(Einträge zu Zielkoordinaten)
* * * * * * *

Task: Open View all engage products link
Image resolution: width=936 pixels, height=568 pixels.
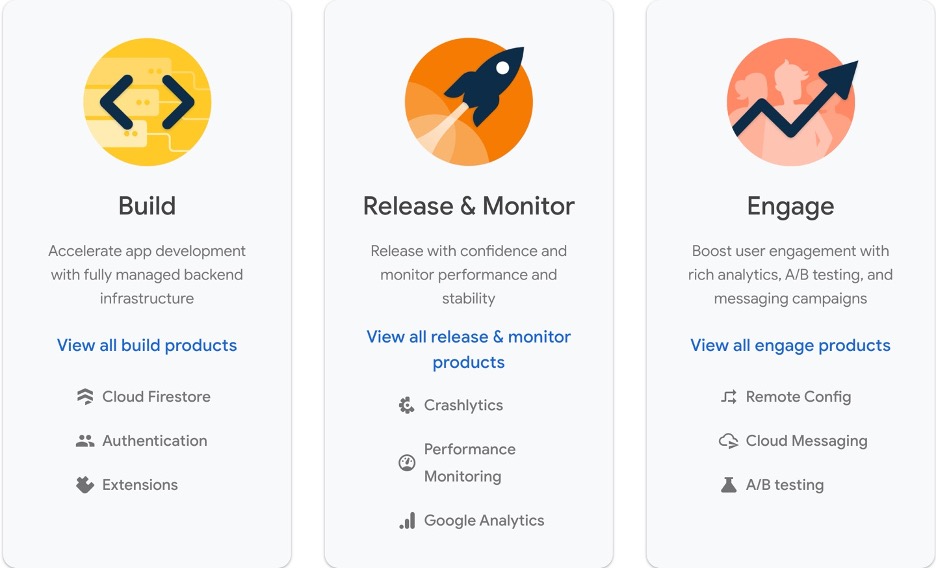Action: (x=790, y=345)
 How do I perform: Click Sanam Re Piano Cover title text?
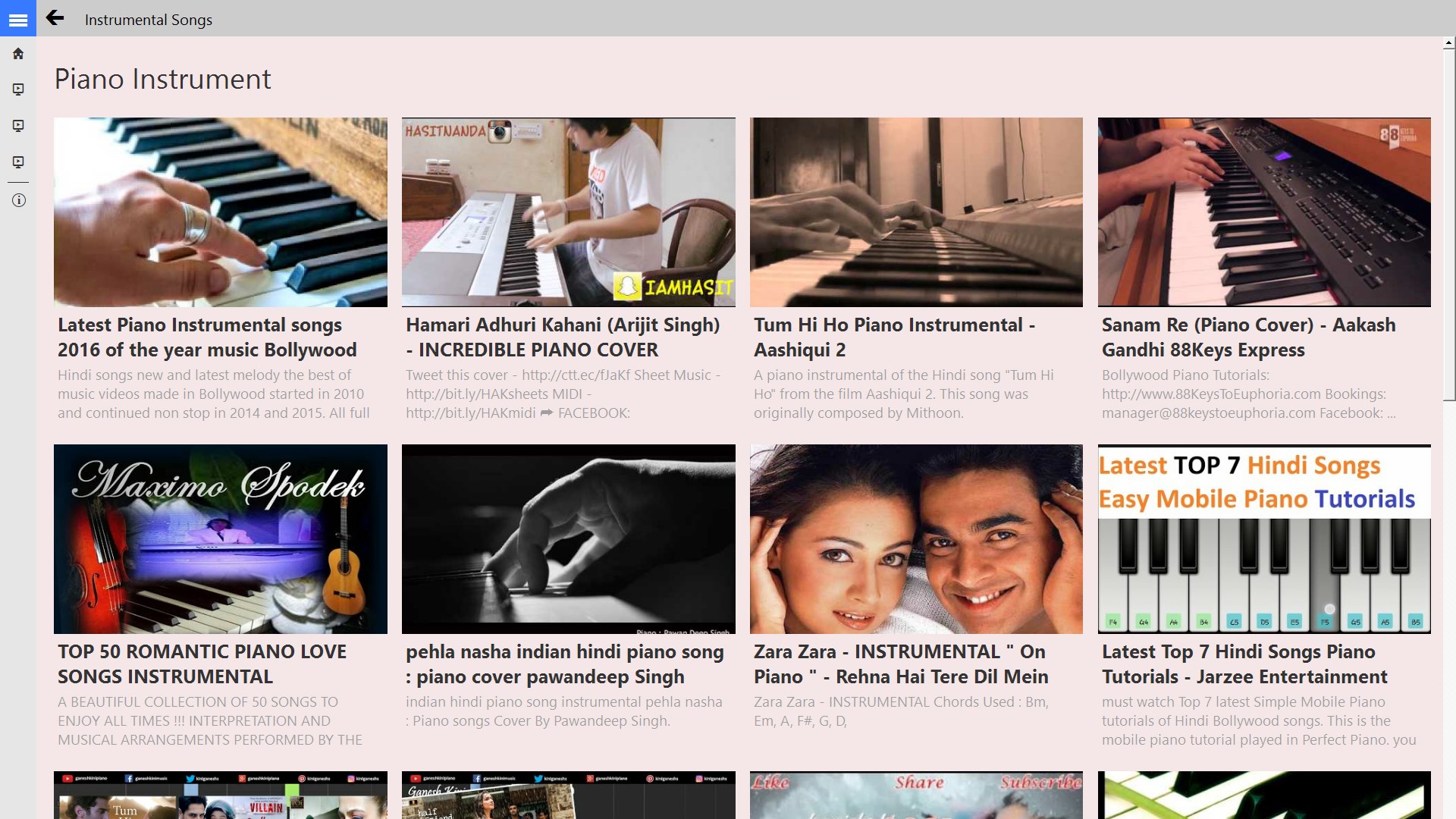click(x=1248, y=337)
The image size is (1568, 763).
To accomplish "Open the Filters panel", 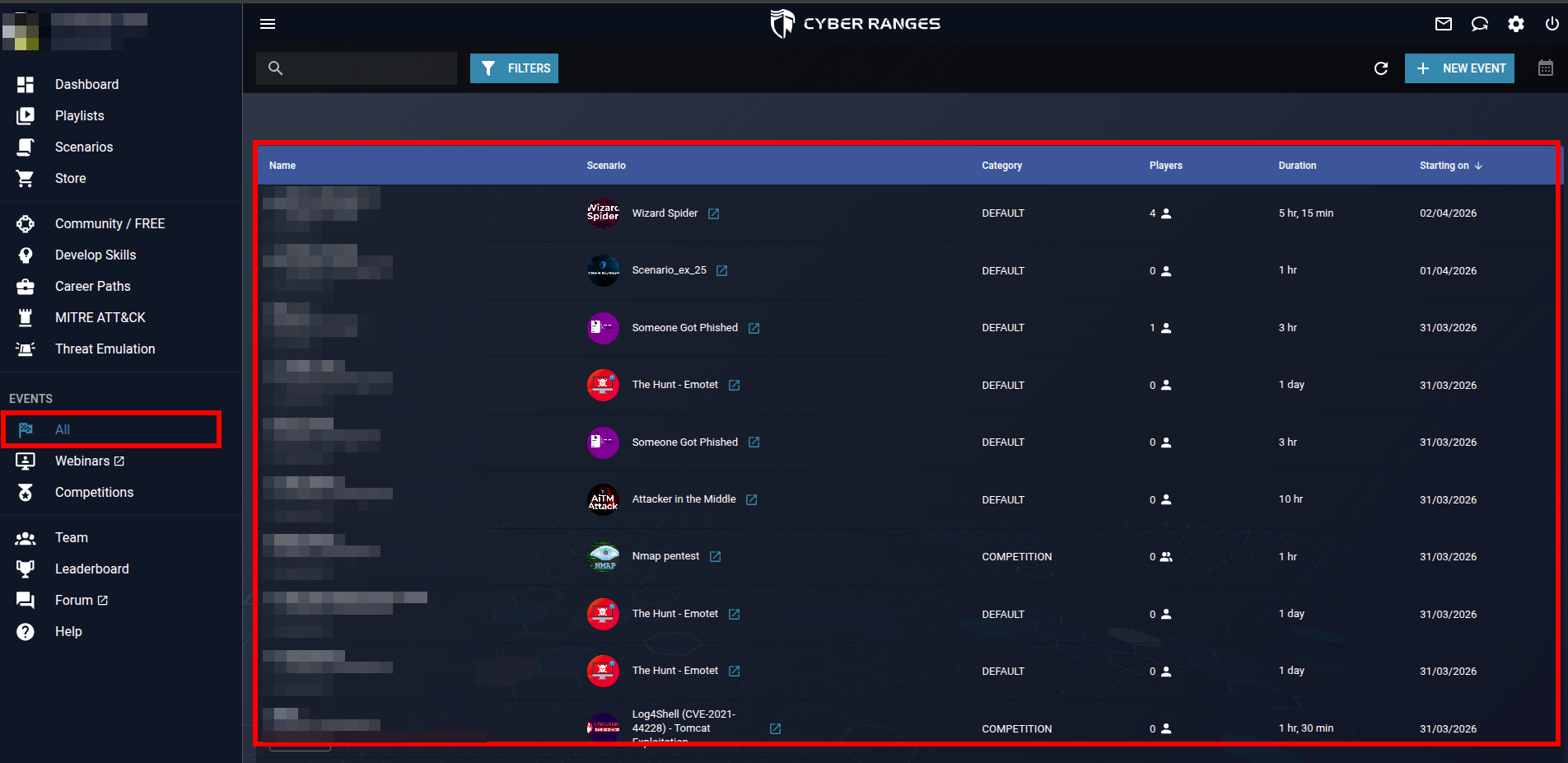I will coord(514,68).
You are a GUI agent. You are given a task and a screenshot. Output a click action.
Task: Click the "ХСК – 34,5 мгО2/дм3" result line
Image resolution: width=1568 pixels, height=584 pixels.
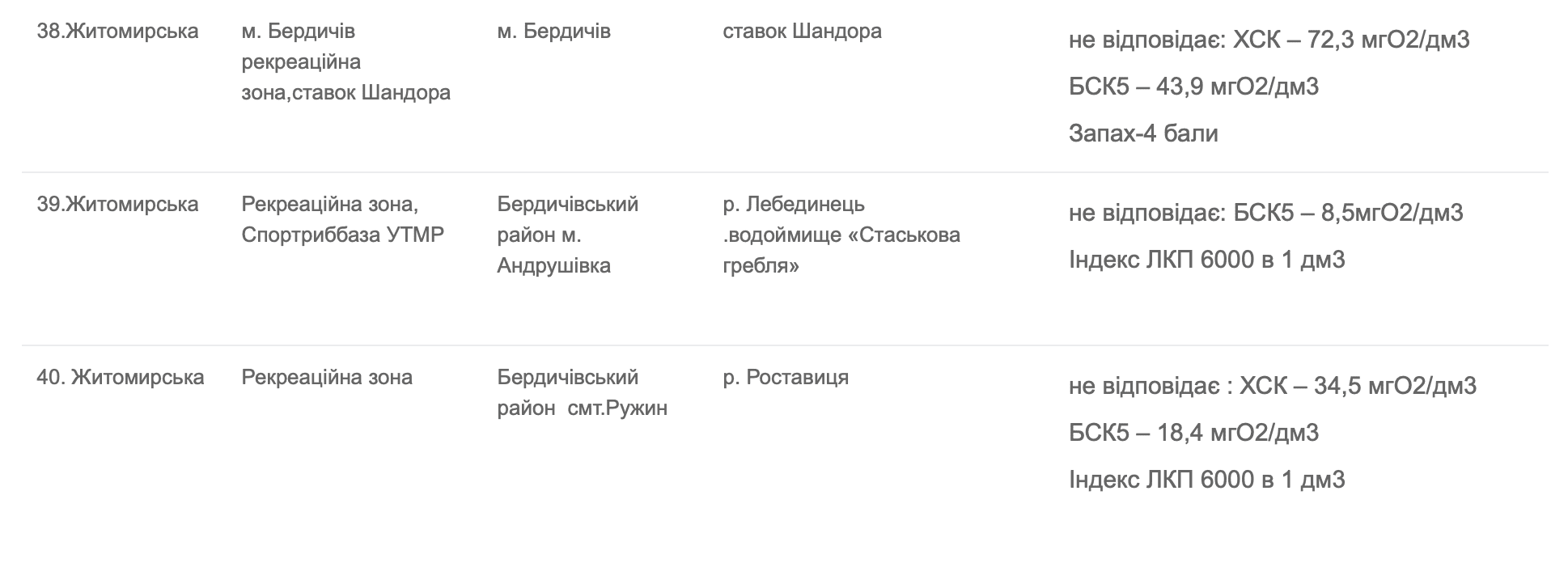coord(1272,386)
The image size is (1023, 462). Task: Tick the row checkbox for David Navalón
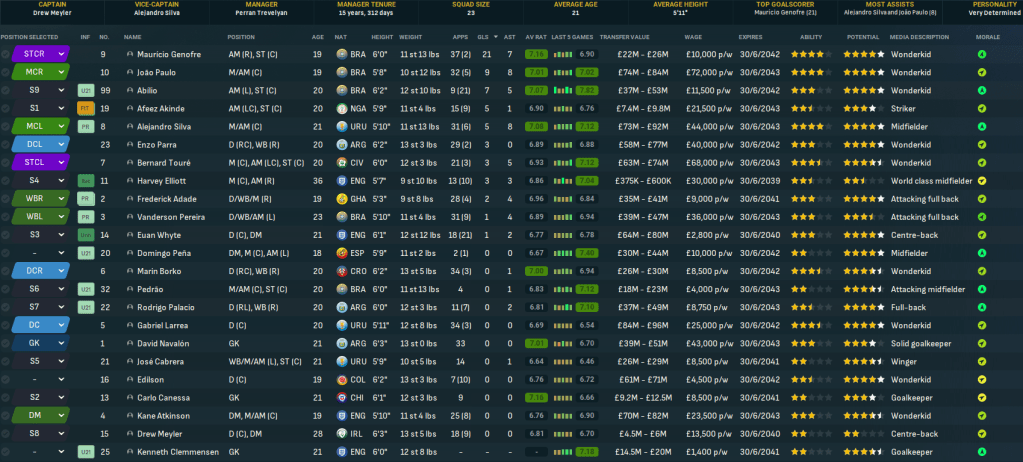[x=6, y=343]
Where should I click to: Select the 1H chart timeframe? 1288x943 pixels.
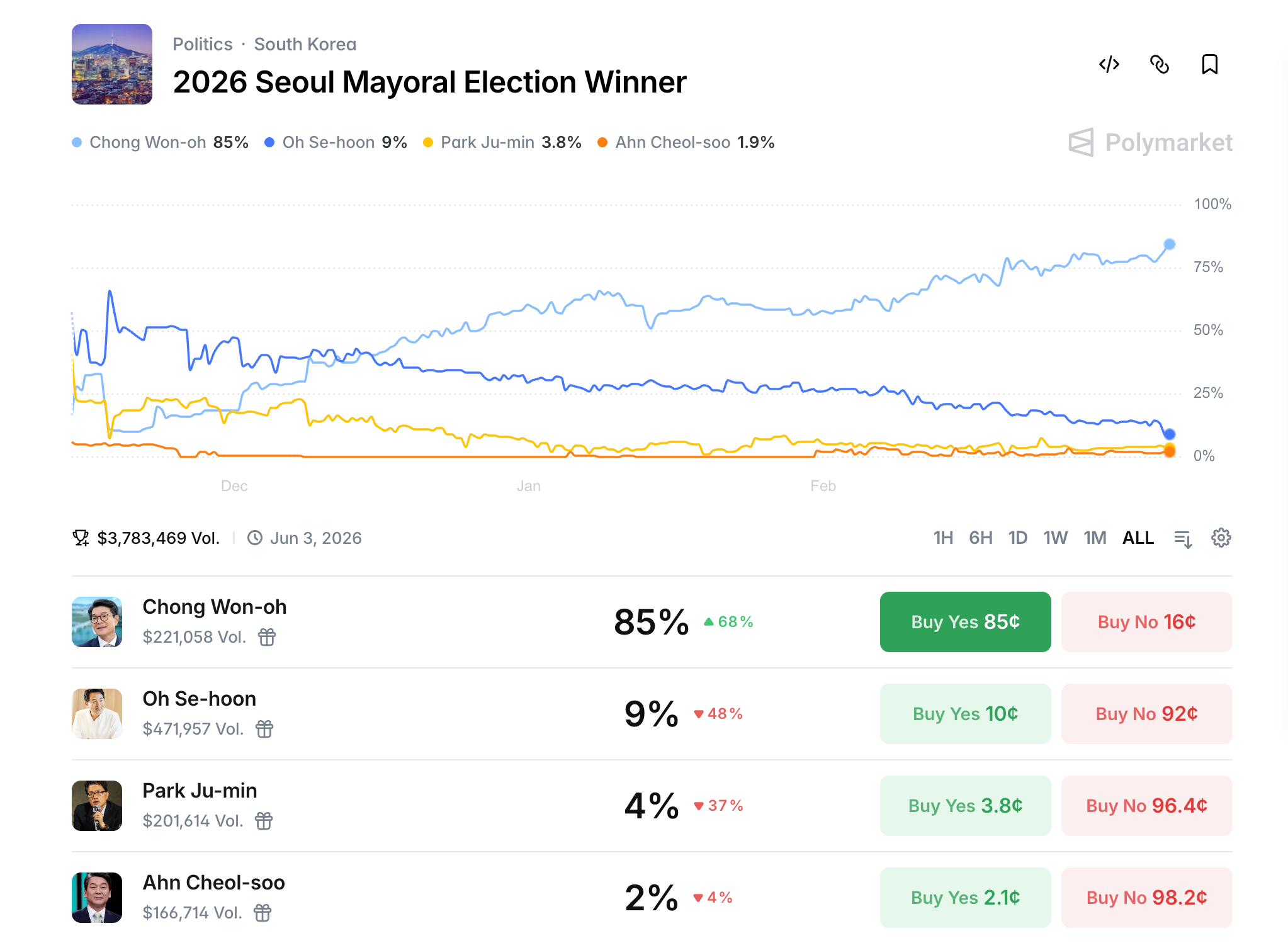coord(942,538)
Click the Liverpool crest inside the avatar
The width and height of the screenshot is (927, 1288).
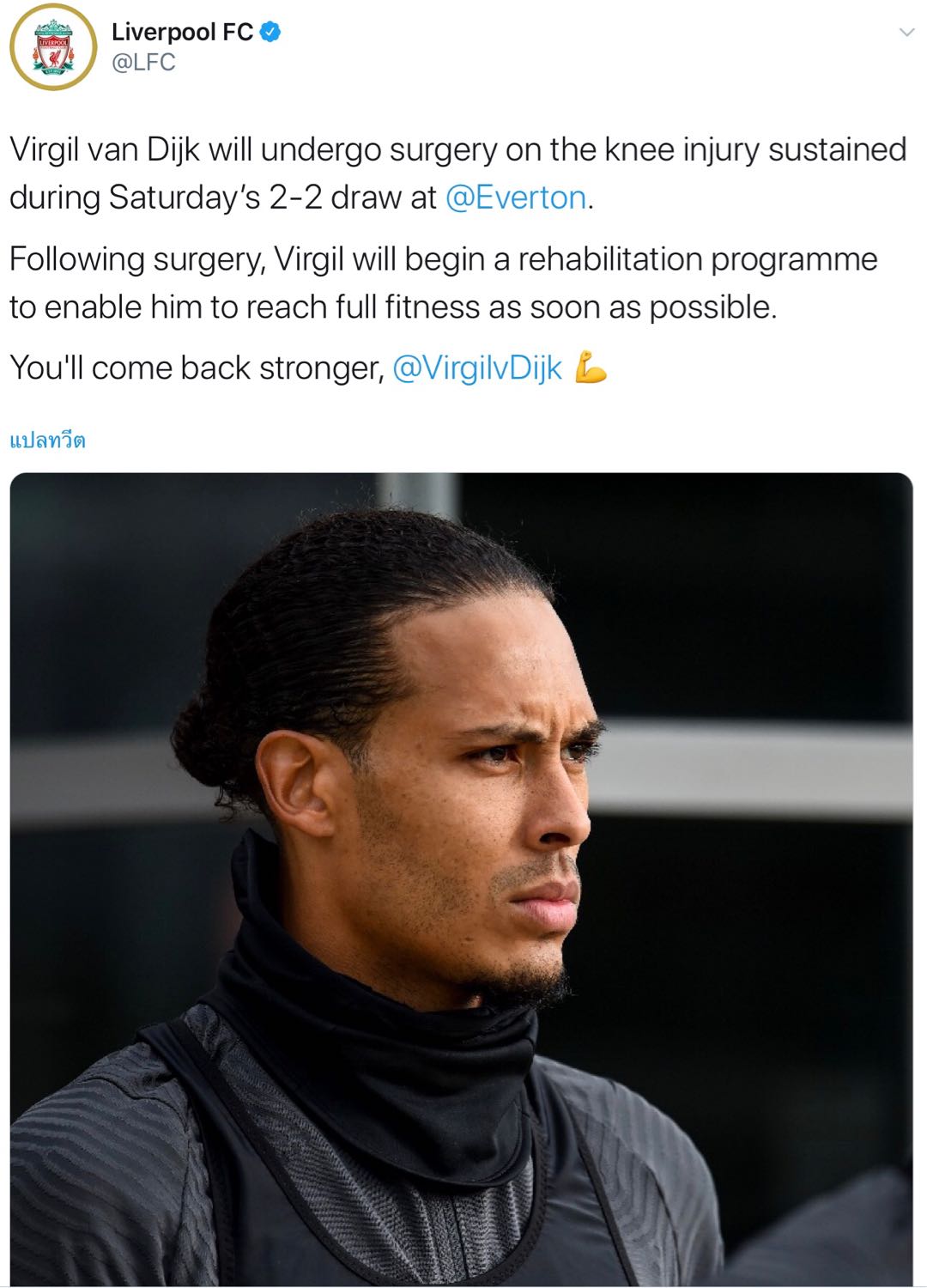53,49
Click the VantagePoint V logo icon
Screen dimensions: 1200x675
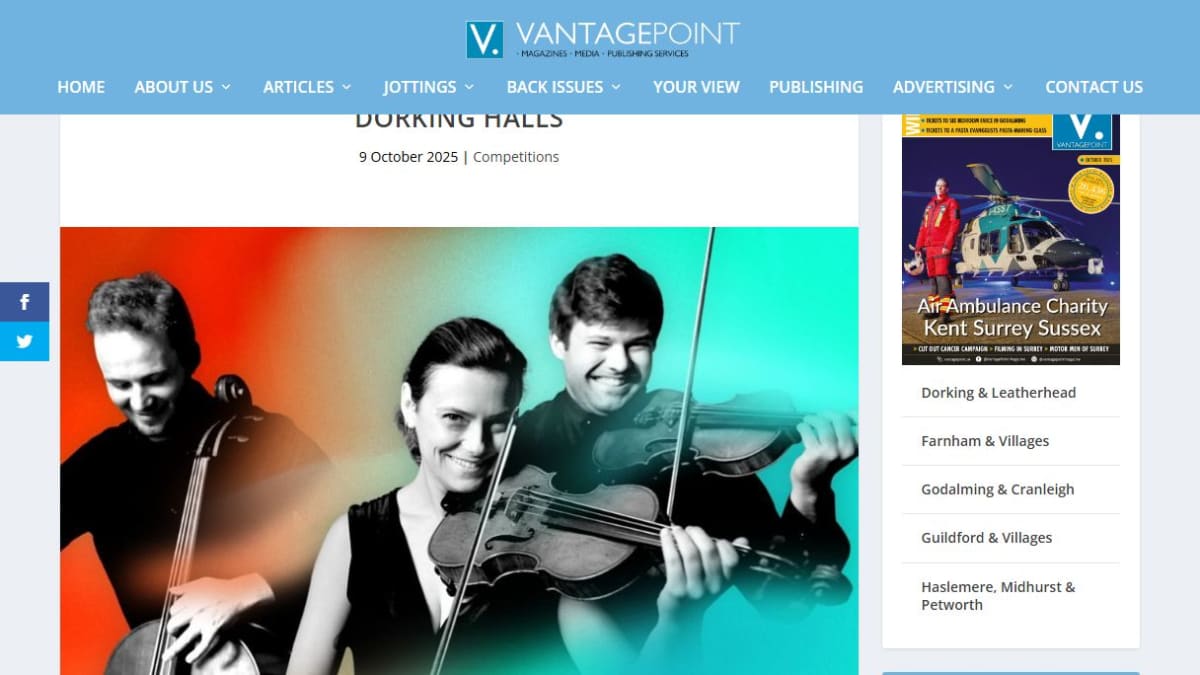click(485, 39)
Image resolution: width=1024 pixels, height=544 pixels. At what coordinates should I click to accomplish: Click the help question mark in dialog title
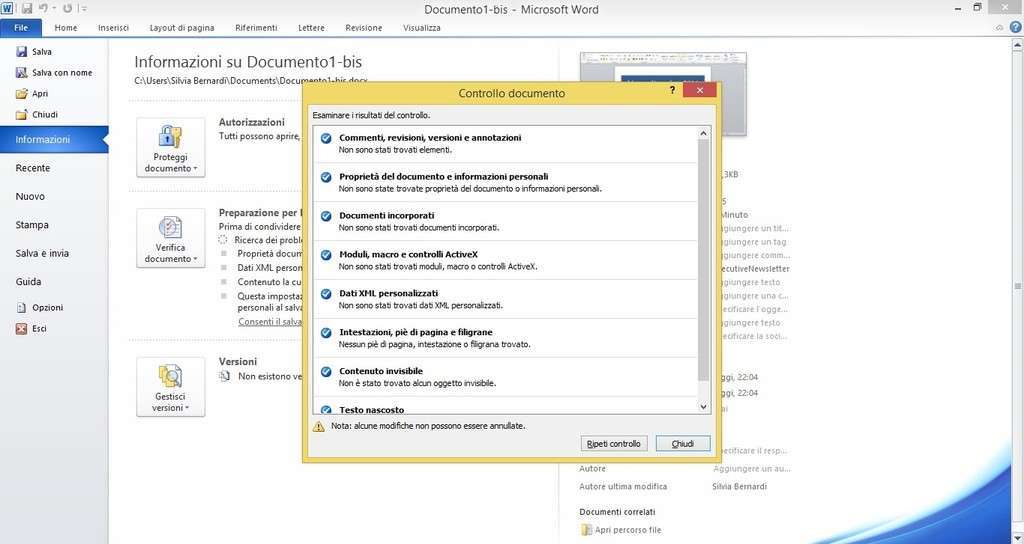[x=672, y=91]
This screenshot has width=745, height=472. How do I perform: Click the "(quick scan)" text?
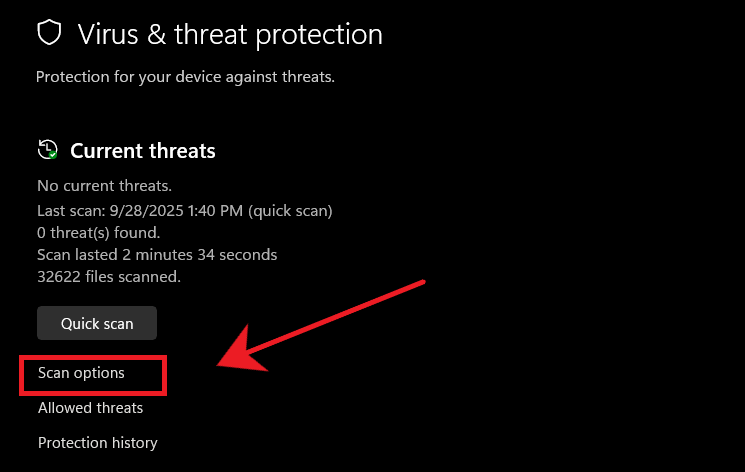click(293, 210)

* * * * * * *

*Aufgabenbeschreibung*
Gib bitte alle Zeilen oben zurück, die das Wort „pixels“ enthalten. Dabei zählt die Groß- und Kleinschreibung.

*Lösung der Aufgabe*
Image resolution: width=936 pixels, height=568 pixels.
Image resolution: width=1568 pixels, height=584 pixels.
Where should I click to: Select the 1H chart timeframe? 1288x943 pixels.
Image resolution: width=1024 pixels, height=544 pixels. At what coordinates should I click to accomplish: Click the help question mark in dialog title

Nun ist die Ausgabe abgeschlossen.